Stored data
────────────────────

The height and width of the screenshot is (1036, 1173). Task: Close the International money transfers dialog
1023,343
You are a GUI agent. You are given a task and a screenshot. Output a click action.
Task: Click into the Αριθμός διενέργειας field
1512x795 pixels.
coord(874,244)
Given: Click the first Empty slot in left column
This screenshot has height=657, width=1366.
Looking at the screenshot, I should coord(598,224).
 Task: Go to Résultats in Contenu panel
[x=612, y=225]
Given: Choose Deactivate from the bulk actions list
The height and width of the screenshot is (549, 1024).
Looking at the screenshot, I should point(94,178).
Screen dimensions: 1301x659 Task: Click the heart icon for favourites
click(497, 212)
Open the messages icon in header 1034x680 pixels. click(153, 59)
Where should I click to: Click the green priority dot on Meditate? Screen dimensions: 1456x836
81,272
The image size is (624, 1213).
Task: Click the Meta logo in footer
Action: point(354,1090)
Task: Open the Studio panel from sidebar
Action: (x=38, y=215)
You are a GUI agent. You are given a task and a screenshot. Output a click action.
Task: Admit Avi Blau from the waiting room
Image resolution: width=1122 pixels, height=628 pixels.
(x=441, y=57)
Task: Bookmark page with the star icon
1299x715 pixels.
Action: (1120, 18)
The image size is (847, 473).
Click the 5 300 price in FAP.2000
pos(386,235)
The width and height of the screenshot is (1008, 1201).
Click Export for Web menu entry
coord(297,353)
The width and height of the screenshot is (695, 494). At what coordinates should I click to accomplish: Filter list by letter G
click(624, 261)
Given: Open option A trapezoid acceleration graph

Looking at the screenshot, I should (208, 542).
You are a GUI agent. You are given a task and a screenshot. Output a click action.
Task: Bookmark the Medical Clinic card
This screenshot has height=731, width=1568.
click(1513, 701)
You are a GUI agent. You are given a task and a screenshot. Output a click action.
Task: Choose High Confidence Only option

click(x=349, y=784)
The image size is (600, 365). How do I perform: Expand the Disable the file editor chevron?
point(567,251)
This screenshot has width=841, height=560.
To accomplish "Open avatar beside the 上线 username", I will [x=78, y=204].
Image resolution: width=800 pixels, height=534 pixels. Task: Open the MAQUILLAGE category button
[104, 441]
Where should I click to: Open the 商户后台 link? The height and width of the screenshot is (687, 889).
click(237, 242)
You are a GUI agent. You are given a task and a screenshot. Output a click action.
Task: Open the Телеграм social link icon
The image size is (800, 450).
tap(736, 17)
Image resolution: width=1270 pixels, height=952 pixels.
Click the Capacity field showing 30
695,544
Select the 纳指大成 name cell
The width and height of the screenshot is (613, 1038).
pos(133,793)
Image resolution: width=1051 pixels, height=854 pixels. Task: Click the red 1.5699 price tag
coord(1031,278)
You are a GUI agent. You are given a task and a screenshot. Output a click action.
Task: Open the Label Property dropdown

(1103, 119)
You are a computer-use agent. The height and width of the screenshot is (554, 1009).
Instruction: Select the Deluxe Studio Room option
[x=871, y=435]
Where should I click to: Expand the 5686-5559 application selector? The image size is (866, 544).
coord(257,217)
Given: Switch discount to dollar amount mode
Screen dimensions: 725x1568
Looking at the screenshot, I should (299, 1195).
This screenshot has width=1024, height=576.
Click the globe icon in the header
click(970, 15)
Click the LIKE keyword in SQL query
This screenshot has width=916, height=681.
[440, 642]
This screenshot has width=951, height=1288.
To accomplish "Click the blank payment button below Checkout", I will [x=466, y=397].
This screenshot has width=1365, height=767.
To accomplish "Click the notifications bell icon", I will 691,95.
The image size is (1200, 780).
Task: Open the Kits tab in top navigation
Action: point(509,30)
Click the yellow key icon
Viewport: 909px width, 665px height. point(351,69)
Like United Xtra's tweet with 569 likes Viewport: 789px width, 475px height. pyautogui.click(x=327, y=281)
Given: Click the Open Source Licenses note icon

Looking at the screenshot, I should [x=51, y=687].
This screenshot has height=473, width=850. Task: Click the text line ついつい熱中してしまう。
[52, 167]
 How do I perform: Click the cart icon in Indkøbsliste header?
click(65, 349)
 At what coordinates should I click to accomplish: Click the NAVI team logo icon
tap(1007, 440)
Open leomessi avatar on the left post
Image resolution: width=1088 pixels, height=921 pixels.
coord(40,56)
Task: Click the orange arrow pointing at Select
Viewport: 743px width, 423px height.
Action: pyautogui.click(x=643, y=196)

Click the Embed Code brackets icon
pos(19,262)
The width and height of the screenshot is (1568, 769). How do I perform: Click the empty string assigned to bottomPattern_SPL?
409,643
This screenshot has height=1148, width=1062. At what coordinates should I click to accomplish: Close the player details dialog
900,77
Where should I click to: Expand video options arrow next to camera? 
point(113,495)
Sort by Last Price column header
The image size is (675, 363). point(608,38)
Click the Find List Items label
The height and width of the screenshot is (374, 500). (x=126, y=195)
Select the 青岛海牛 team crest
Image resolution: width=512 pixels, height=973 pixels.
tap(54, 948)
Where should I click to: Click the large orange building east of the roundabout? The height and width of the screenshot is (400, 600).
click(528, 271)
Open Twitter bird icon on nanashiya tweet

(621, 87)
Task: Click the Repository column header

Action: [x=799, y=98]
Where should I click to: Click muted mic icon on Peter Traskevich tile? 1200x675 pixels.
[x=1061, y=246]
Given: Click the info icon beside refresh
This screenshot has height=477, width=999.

────────────────────

From the records above, copy each line that contains the word "Bookmark".

Task: Bookmark page with the star icon
Task: Bookmark the Medical Clinic card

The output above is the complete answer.